(DATA FOR ANALYSIS begins)

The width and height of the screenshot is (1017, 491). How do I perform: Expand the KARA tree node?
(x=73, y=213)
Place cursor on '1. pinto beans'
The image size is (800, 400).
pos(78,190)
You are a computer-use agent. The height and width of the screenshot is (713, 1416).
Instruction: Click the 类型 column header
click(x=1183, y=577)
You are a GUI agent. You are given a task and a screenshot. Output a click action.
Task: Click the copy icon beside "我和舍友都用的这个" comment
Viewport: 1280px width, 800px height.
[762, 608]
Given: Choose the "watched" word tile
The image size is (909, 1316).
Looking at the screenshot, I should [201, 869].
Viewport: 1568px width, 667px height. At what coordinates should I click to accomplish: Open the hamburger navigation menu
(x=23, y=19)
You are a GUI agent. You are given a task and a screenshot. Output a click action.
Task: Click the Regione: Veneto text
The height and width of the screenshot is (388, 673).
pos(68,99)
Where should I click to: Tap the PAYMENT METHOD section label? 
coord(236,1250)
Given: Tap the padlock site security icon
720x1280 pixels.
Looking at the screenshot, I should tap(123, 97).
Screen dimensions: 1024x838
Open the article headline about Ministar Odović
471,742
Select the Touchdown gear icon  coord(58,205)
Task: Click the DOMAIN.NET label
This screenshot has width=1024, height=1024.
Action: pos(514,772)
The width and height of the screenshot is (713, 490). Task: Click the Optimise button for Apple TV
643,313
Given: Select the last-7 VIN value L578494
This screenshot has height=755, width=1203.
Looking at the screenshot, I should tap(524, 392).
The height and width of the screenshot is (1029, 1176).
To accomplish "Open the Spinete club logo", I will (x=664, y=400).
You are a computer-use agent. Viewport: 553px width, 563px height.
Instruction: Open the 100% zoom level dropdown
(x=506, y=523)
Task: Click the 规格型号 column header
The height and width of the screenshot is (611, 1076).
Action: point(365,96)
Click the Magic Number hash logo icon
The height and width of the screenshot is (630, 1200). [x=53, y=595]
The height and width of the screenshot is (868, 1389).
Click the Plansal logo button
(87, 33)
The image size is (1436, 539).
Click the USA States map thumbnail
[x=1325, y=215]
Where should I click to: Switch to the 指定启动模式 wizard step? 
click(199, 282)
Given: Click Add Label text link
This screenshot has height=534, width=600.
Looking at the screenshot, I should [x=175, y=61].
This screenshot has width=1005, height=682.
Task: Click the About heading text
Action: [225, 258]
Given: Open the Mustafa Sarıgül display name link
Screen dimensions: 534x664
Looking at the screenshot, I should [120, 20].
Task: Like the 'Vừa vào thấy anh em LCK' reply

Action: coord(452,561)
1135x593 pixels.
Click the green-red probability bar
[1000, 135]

(DATA FOR ANALYSIS ends)

§ YOUR ASSIGNMENT: Retype exactly, and only, the lines above from the one where "Instruction: Click the 类型 column header" occurs up to and including the one where "Task: Click the Regione: Veneto text" occurs.

§ ANSWER SPACE:
Instruction: Click the 类型 column header
click(x=1183, y=577)
You are a GUI agent. You are given a task and a screenshot. Output a click action.
Task: Click the copy icon beside "我和舍友都用的这个" comment
Viewport: 1280px width, 800px height.
[762, 608]
Given: Choose the "watched" word tile
The image size is (909, 1316).
Looking at the screenshot, I should [201, 869].
Viewport: 1568px width, 667px height. At what coordinates should I click to accomplish: Open the hamburger navigation menu
(x=23, y=19)
You are a GUI agent. You are given a task and a screenshot. Output a click action.
Task: Click the Regione: Veneto text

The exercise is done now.